Et puis non, l’anglaise Nilufer Yanya n’est pas une écervelée mais belle et bien une tronche bien faite. Méfiez vous des apparences. Son disque est une réussite éclatante. En bonne Britannique, la jeune femme a tout absorbé de la musique pop et elle produit des morceaux éclectiques, savoureux et surtout que l’on n’attend pas vraiment.
On lorgne beaucoup sur un rock indé mais qui connait aussi les réalités du marché. Il y a de la soul et des morceaux synthétiques. La demoiselle mélange les genres avec une gourmandise assumée.
Au fil des morceaux, My Method Actor se révèle: c’est du bon gros rock à l’ancienne. On pense aux années 90 et toutes ses nanas qui voulaient distordre les règles établies. C’est ce que fait très bien Nilufer Yanya, étrange chanteuse et musicienne assez douée pour nous faire perdre la tête. Parce que Taylor Swift restera le maitre du monde, on peut bien en faire une ministre de la mode, avec autant de bons gouts à chaque mélodie !
Maintenant, on va faire un tour aux affaires extérieures, et nommée la Gaspésienne Marie Pierre Arthur comme ministre de la tendresse.

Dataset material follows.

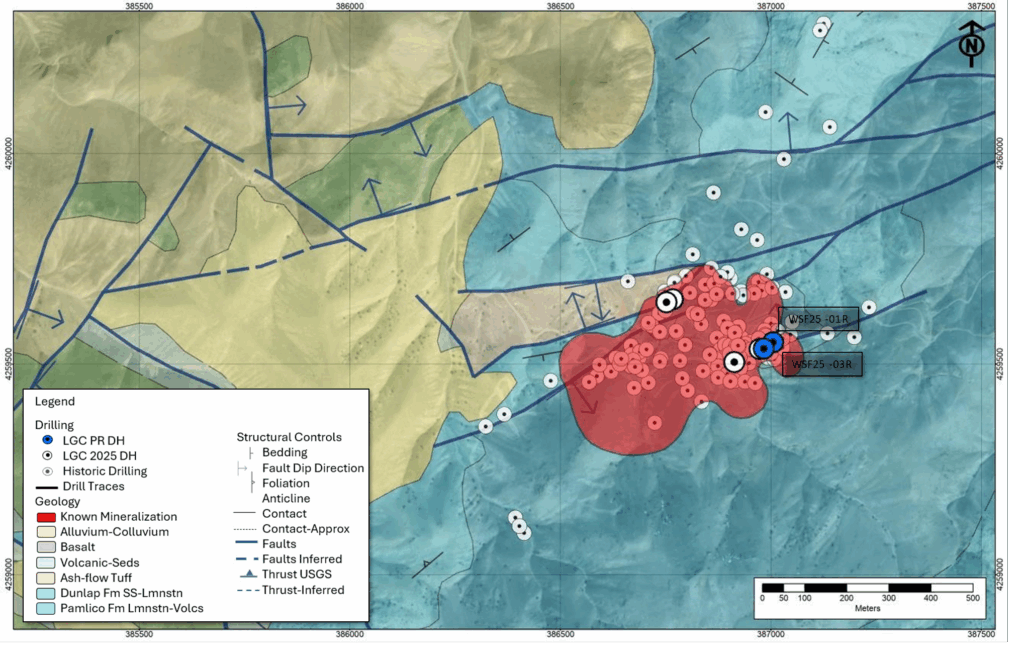
Task: Click the Geology heading in the legend
Action: tap(58, 501)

Au Canada, cette chanteuse cristallise toutes les tendances qui traversent le pays. Depuis quinze ans, elle défend un style bien à elle qui va de la discrète confidence à une efficacité empruntée à Springsteen. Le champ des possibles chez elle est simplement incroyable et toutes ses œuvres sont à découvrir.

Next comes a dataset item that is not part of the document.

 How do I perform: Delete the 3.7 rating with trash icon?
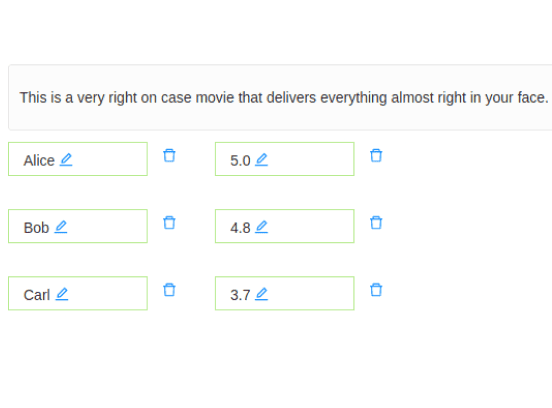tap(376, 290)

Car au milieu de tout cela, il y a un cœur. Qui ne change pas. Écouter ses disques, c’est recevoir des nouvelles d’une bonne copine que l’on ne voit jamais assez. On devine qu’elle change mais il y a une sincérité qui subsiste.
Donc les effets sont plus pop et elle avance sur des terrains plus soul que d’habitude. Mais ça lui va bien. La couleur bleue inspire de la joie, de la bonne humeur et une envie de déconcerter. Les chansons sont très éclairées et vont vers des endroits inattendus. Mais la voix reste ce guide chaleureux qui se confie avec de belles nuances. Musicalement, c’est très agréable et la chanteuse continue à être vraie. Difficile de ne pas craquer par elle, encore une fois.
Enfin nous rêvons de mettre Ginger Root pour diriger le ministère de la jeunesse ! Shinbangumi est une belle plage de réjouissances et d'espiègleries en tout genre. Voilà de l’album qui montre que nos jeunes ont des idées.
Bon c’est un jeune de Californie mais il a très bien appris ses leçons : son disque s’amuse à parodier avec élégance les us et coutumes de la pop des années 80. Avec cette petite ironie qui permet d’imaginer que le jeune homme n’est pas qu’un simple copieur prétentieux.
Son disque est très drôle. Souriant même. C’est un album concept mais c’est surtout sautillant, constamment. Les idées fusent. Elles nous caressent dans le sens du poil: on se verrait bien chanter ses titres dans un karaoké.
Ce disque est une petite boule à facettes qui nous fera oublier les tristes sires, les arrivistes déclarés et les pauvres types pathétiques!